Anything else on phase or open play will be down to individual flair or talent. Leinster played into Bath's hands and were not thinking clearly on the pitch.
When this is happening, calls need to be communicated to the players from the management, or changes made.
Johnny Sexton, who is always a target, took a hit early on and yet battled on to the final 20 minutes, but he was on his own in the leadership department and as a result this was a more attritional game than it should have been.
As you would expect, Leinster never gave up.
The pack and ball-carriers have full faith that if they stick to their job, no matter what the score or environment is, the outcome will be a victory.
This was true; Ruddock, Tadhg Furlong and Cian Healy's hard mileage for Leinster must be in the thousands at this stage with James Ryan catching up rapidly.
The work-rate of the pack kept them in the game and when the opportunity came Leinster took it.
Yes, it was lucky and came off a poor Leinster throw in the lineout but Cullen's side are mature enough to take their chances when they see them.
Jordan Larmour was never going to get caught.
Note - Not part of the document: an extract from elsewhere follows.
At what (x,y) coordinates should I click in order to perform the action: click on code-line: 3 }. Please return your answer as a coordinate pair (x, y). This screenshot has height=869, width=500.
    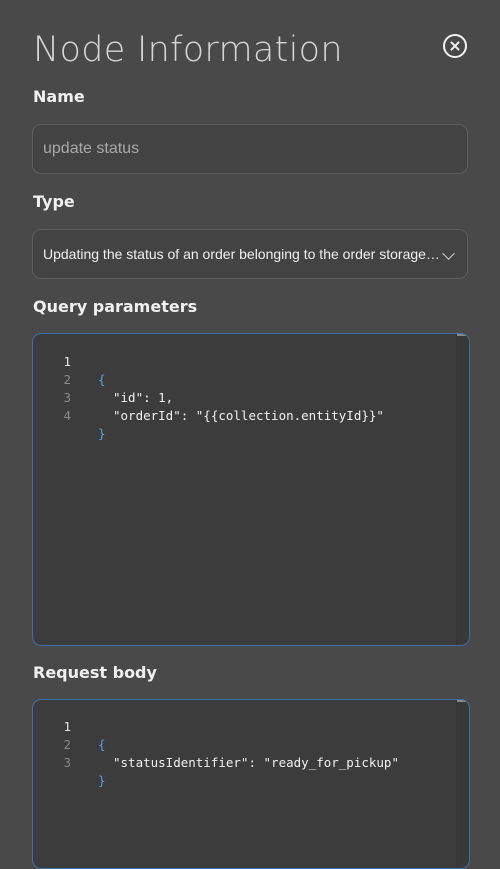
    Looking at the image, I should click on (69, 762).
His ability and talent make him an extremely exciting player but this excitement gets him caught out defensively and he will become a target should he not gain some structure.
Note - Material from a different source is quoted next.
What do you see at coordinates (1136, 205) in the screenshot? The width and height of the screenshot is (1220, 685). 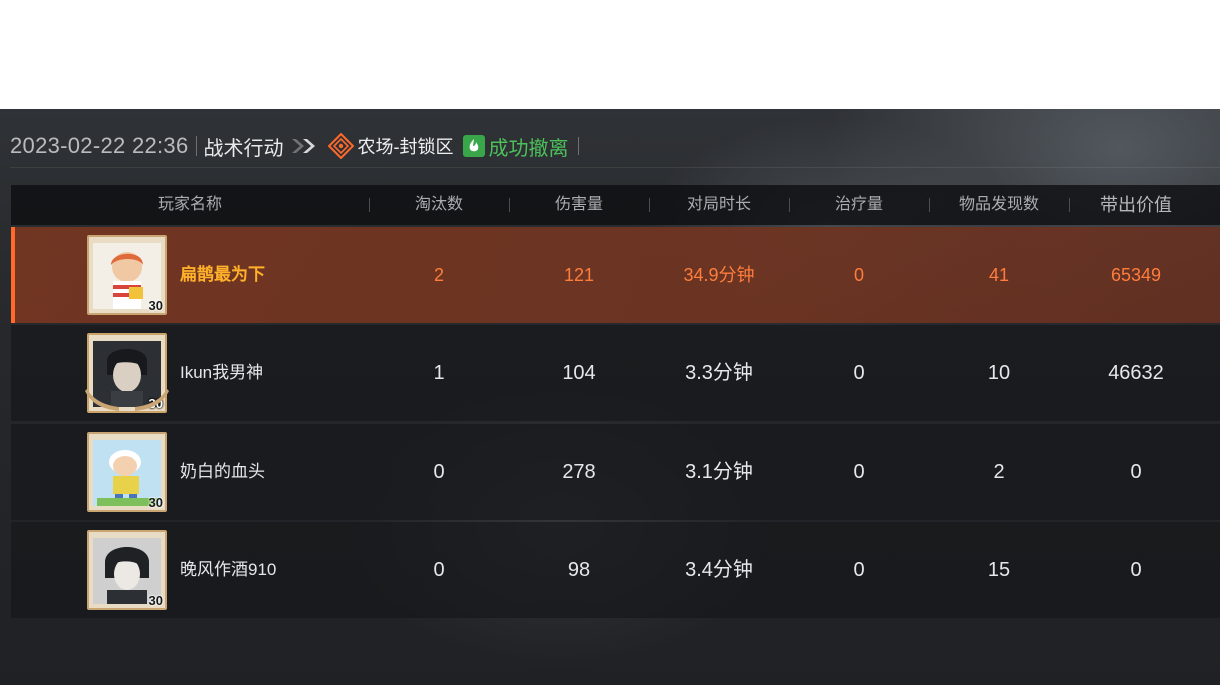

Unlike travelling French sides, Bath will come to the Aviva for a second bite of the cherry.
They will have the same game-plan to slow down the ball and they will probably sharpen their kicking game.
Leinster's performances in Europe this season have not matched their favourites' tag so they need to play in a manner of achieving maximum points.
With Bath effectively out of the competition, this is always a dangerous position to be in. Playing at home in Europe, you're always expected to win.
There is no doubt that the Leinster management will be trawling through the footage of last week's game to correct plays that didn't work,
They will have to look at their lineouts and the protection of the ball at the breakdown.
Jack Conan immediately balanced the back-row and used the Leinster scrum as the solid platform it is to set up quick ball for the backline.
Ross Byrne continued his international form by having the vision and confidence to swing a wide ball to an underutilised James Lowe who launched a kick into open space to kill off any further threat from Bath.
For Leinster, the last 20 minutes of the last game needs to be the standard for tomorrow.